Exercise
Starting at the line that holds "The image size", copy every line exactly through the end of the data, and no others.

Data provided

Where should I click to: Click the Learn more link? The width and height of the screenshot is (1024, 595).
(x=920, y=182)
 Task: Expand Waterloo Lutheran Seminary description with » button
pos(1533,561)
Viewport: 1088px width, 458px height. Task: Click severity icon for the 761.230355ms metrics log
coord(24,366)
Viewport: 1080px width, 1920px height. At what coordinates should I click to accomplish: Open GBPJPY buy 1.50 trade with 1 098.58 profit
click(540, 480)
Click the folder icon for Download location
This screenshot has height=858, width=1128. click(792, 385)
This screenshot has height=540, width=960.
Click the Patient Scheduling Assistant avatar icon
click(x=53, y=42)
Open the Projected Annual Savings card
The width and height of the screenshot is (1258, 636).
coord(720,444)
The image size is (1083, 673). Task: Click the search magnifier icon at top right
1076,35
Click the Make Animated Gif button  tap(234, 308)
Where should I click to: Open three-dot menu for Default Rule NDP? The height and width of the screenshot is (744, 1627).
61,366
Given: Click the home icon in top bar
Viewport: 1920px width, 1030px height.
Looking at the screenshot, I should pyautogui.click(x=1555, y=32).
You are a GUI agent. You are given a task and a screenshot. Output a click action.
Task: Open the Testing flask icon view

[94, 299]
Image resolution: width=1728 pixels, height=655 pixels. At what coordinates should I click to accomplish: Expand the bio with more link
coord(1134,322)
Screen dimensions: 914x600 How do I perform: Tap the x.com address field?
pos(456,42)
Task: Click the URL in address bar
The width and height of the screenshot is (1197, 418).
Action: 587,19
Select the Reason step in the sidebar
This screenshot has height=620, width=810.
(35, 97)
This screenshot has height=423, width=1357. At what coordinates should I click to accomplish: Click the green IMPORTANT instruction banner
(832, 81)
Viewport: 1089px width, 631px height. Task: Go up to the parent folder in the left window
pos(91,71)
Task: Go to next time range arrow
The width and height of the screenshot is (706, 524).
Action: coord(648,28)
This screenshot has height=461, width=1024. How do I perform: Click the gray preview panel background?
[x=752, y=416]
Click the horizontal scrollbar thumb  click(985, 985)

Reply
The image size is (1083, 673). Task: Click the search magnifier icon at top right
1076,35
Click the Make Animated Gif button  tap(234, 308)
Where should I click to: Open three-dot menu for Default Rule NDP? The height and width of the screenshot is (744, 1627).
61,366
Given: Click the home icon in top bar
Viewport: 1920px width, 1030px height.
Looking at the screenshot, I should pyautogui.click(x=1555, y=32).
You are a GUI agent. You are given a task and a screenshot. Output a click action.
Task: Open the Testing flask icon view

[94, 299]
Image resolution: width=1728 pixels, height=655 pixels. At what coordinates should I click to accomplish: Expand the bio with more link
coord(1134,322)
Screen dimensions: 914x600 How do I perform: Tap the x.com address field?
pos(456,42)
Task: Click the URL in address bar
The width and height of the screenshot is (1197, 418).
Action: 587,19
Select the Reason step in the sidebar
This screenshot has height=620, width=810.
(35, 97)
This screenshot has height=423, width=1357. At what coordinates should I click to accomplish: Click the green IMPORTANT instruction banner
(832, 81)
Viewport: 1089px width, 631px height. Task: Go up to the parent folder in the left window
pos(91,71)
Task: Go to next time range arrow
The width and height of the screenshot is (706, 524).
Action: coord(648,28)
This screenshot has height=461, width=1024. How do I perform: Click the gray preview panel background?
[x=752, y=416]
Click the horizontal scrollbar thumb  click(985, 985)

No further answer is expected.